Action item: Transcribe the listing that follows exactly, from its first line to its last.

======== Data in this exercise ========

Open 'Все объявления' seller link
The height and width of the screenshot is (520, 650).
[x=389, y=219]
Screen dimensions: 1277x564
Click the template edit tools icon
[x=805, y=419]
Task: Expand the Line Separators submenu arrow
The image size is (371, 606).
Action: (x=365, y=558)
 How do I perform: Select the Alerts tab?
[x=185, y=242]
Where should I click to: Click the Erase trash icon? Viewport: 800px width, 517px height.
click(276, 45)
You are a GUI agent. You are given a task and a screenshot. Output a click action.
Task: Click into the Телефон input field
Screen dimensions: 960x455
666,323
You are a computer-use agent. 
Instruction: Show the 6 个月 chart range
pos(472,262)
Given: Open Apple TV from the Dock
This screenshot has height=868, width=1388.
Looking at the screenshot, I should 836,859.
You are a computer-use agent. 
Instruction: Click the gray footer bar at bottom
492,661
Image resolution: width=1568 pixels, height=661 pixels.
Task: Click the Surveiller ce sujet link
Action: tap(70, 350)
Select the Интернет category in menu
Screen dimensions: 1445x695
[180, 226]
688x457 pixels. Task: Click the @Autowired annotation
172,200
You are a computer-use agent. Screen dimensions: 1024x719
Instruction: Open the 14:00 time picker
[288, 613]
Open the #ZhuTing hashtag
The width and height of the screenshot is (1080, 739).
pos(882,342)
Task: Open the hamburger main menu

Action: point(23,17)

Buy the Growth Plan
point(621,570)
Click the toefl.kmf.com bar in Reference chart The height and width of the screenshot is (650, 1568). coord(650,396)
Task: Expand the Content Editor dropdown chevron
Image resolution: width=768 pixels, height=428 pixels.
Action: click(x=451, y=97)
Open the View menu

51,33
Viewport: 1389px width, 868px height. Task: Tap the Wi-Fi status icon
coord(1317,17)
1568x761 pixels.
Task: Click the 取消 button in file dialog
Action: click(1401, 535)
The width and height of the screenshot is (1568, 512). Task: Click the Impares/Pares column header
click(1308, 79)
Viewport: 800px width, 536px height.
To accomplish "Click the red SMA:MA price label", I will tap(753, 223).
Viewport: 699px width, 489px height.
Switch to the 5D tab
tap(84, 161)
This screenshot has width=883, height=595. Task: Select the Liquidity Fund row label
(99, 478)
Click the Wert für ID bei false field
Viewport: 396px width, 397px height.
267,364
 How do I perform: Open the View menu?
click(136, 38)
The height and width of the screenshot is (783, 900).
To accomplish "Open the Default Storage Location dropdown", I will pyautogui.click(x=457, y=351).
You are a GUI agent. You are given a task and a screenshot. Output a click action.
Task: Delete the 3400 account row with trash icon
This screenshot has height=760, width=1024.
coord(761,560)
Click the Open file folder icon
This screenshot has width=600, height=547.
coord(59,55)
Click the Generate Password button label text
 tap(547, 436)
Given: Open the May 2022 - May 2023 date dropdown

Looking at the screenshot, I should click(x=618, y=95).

========

Written answer:
Open 'Все объявления' seller link
The height and width of the screenshot is (520, 650).
[x=389, y=219]
Screen dimensions: 1277x564
Click the template edit tools icon
[x=805, y=419]
Task: Expand the Line Separators submenu arrow
The image size is (371, 606).
Action: (x=365, y=558)
 How do I perform: Select the Alerts tab?
[x=185, y=242]
Where should I click to: Click the Erase trash icon? Viewport: 800px width, 517px height.
click(276, 45)
You are a GUI agent. You are given a task and a screenshot. Output a click action.
Task: Click into the Телефон input field
Screen dimensions: 960x455
666,323
You are a computer-use agent. 
Instruction: Show the 6 个月 chart range
pos(472,262)
Given: Open Apple TV from the Dock
This screenshot has height=868, width=1388.
Looking at the screenshot, I should 836,859.
You are a computer-use agent. 
Instruction: Click the gray footer bar at bottom
492,661
Image resolution: width=1568 pixels, height=661 pixels.
Task: Click the Surveiller ce sujet link
Action: tap(70, 350)
Select the Интернет category in menu
Screen dimensions: 1445x695
[180, 226]
688x457 pixels. Task: Click the @Autowired annotation
172,200
You are a computer-use agent. Screen dimensions: 1024x719
Instruction: Open the 14:00 time picker
[288, 613]
Open the #ZhuTing hashtag
The width and height of the screenshot is (1080, 739).
pos(882,342)
Task: Open the hamburger main menu

Action: point(23,17)

Buy the Growth Plan
point(621,570)
Click the toefl.kmf.com bar in Reference chart The height and width of the screenshot is (650, 1568). coord(650,396)
Task: Expand the Content Editor dropdown chevron
Image resolution: width=768 pixels, height=428 pixels.
Action: click(x=451, y=97)
Open the View menu

51,33
Viewport: 1389px width, 868px height. Task: Tap the Wi-Fi status icon
coord(1317,17)
1568x761 pixels.
Task: Click the 取消 button in file dialog
Action: click(1401, 535)
The width and height of the screenshot is (1568, 512). Task: Click the Impares/Pares column header
click(1308, 79)
Viewport: 800px width, 536px height.
To accomplish "Click the red SMA:MA price label", I will tap(753, 223).
Viewport: 699px width, 489px height.
Switch to the 5D tab
tap(84, 161)
This screenshot has width=883, height=595. Task: Select the Liquidity Fund row label
(99, 478)
Click the Wert für ID bei false field
Viewport: 396px width, 397px height.
267,364
 How do I perform: Open the View menu?
click(136, 38)
The height and width of the screenshot is (783, 900).
To accomplish "Open the Default Storage Location dropdown", I will pyautogui.click(x=457, y=351).
You are a GUI agent. You are given a task and a screenshot. Output a click action.
Task: Delete the 3400 account row with trash icon
This screenshot has height=760, width=1024.
coord(761,560)
Click the Open file folder icon
This screenshot has width=600, height=547.
coord(59,55)
Click the Generate Password button label text
 tap(547, 436)
Given: Open the May 2022 - May 2023 date dropdown

Looking at the screenshot, I should click(x=618, y=95).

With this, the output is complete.